Occorre un certo allenamento per poter rintracciare, quindi, il nucleo dei significati base riconducibili alle intenzioni dell’autore. Così il giorno della prova di maturità davanti al dossier fornito dalla traccia del saggio breve ci si deve fermare a lungo, leggere attentamente per cogliere nessi e relazioni tra i documenti, intuire possibili percorsi da praticare e da arricchire con personali conoscenze.
Il compito di chi scrive è innanzitutto quello di confrontarsi con le idee di chi ha scritto e qui si misura il valore, la “maturità”. E in fondo è una sfida affascinante, direi un divertimento: ascoltare le idee degli altri, prendere quelle che più ci convincono o emozionano e farle nostre, criticare quelle che non condividiamo, trovare nuove idee e parole per esprimere il nostro pensiero.

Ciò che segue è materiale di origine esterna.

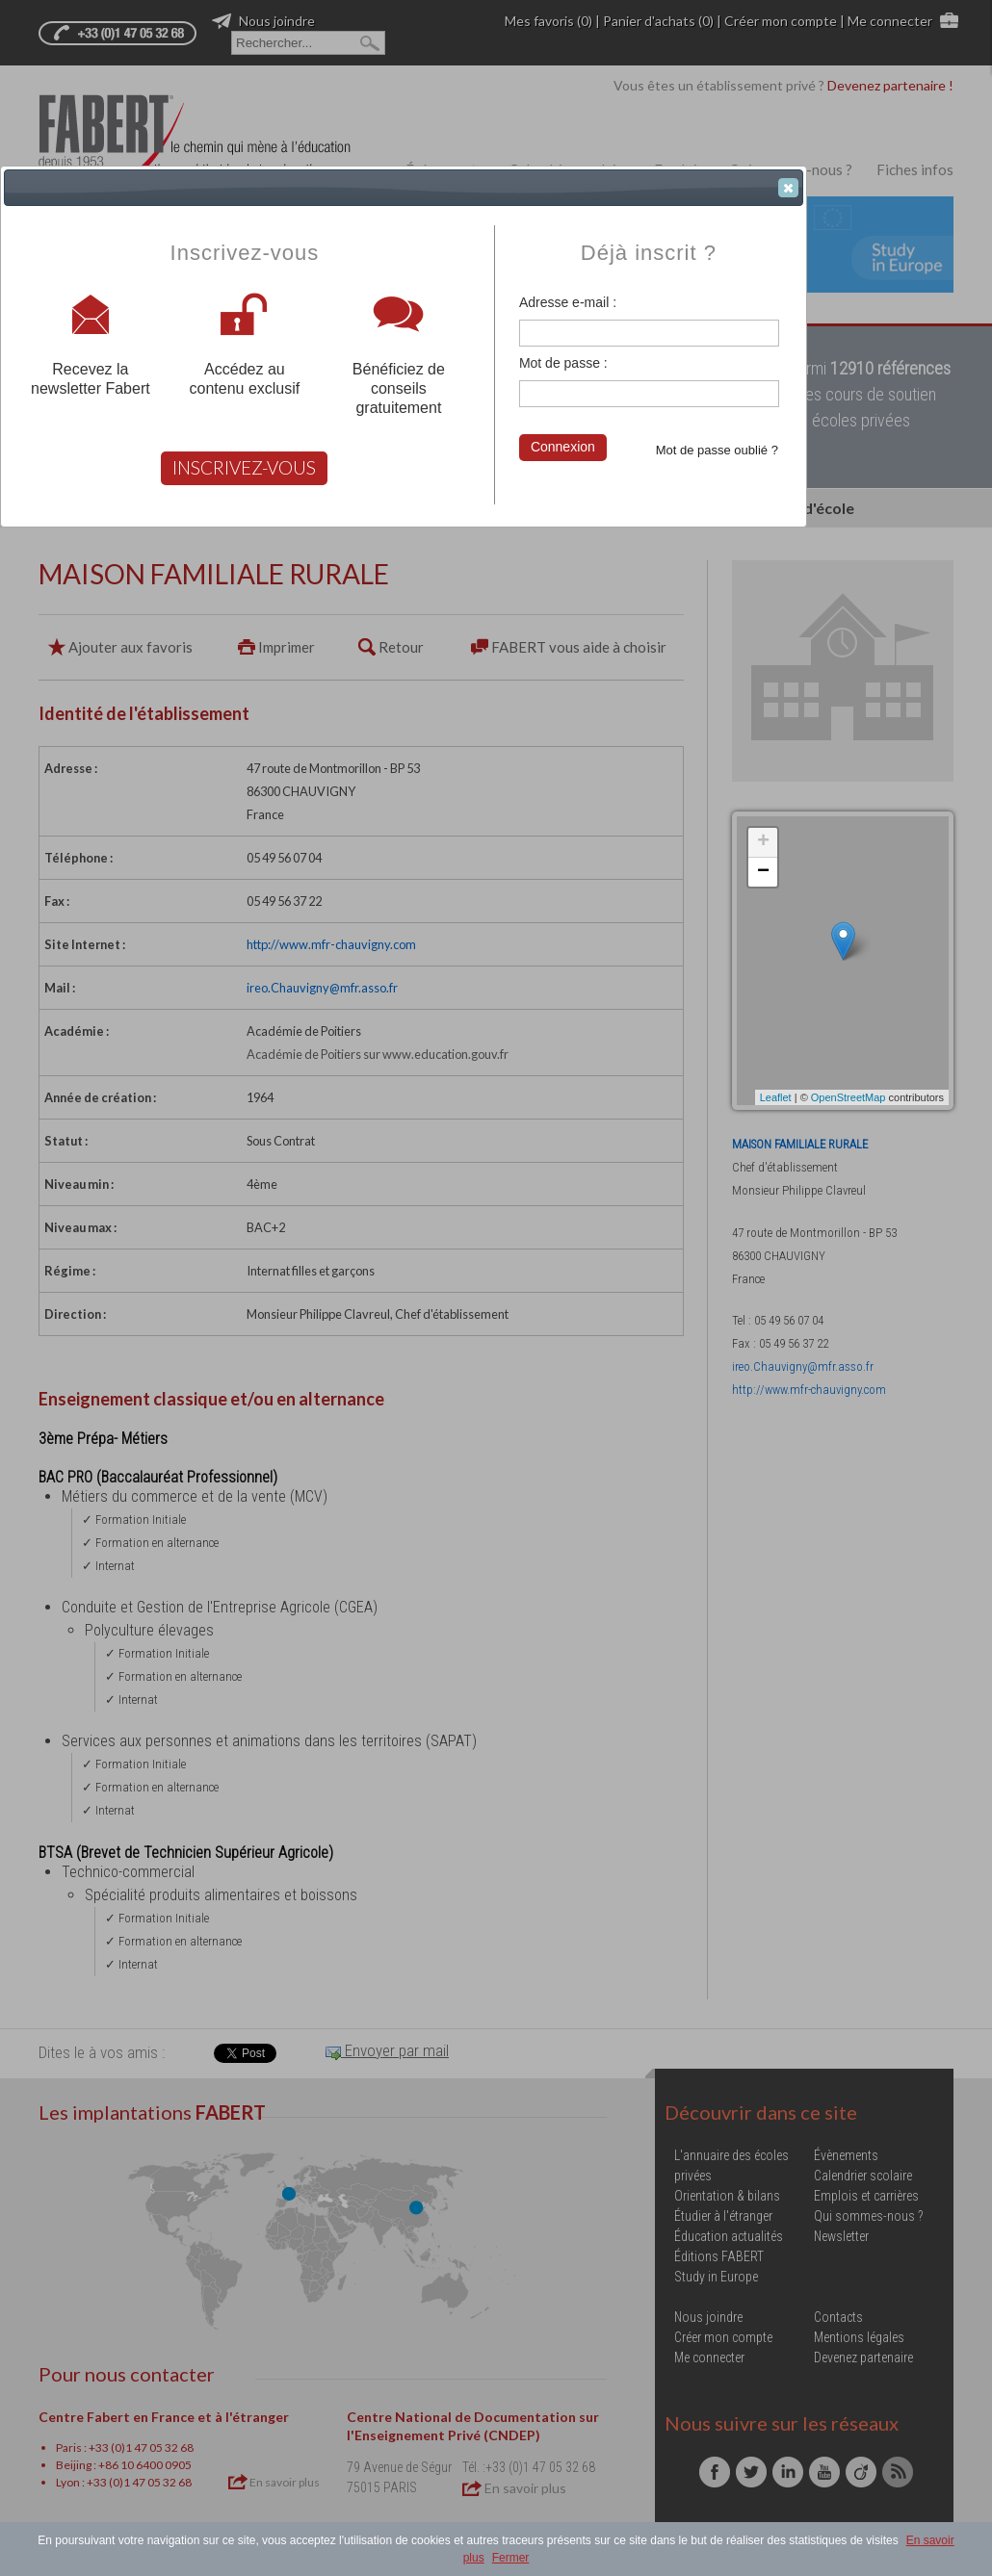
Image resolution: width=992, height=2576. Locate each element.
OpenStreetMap (848, 1097)
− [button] (763, 872)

Quando si è capaci di pensare sensatamente e autonomamente si è maturi. Scrivere significa innanzitutto pensare. Il che non si risolve in un mero raziocinio ma implica il coinvolgimento dell’intera capacità affettiva, tanto più se si ragiona di letteratura, dove ogni vero incontro tra lettore e opera è “esperienza di sé nell’esperienza dell’altro” (H. R. Jauss).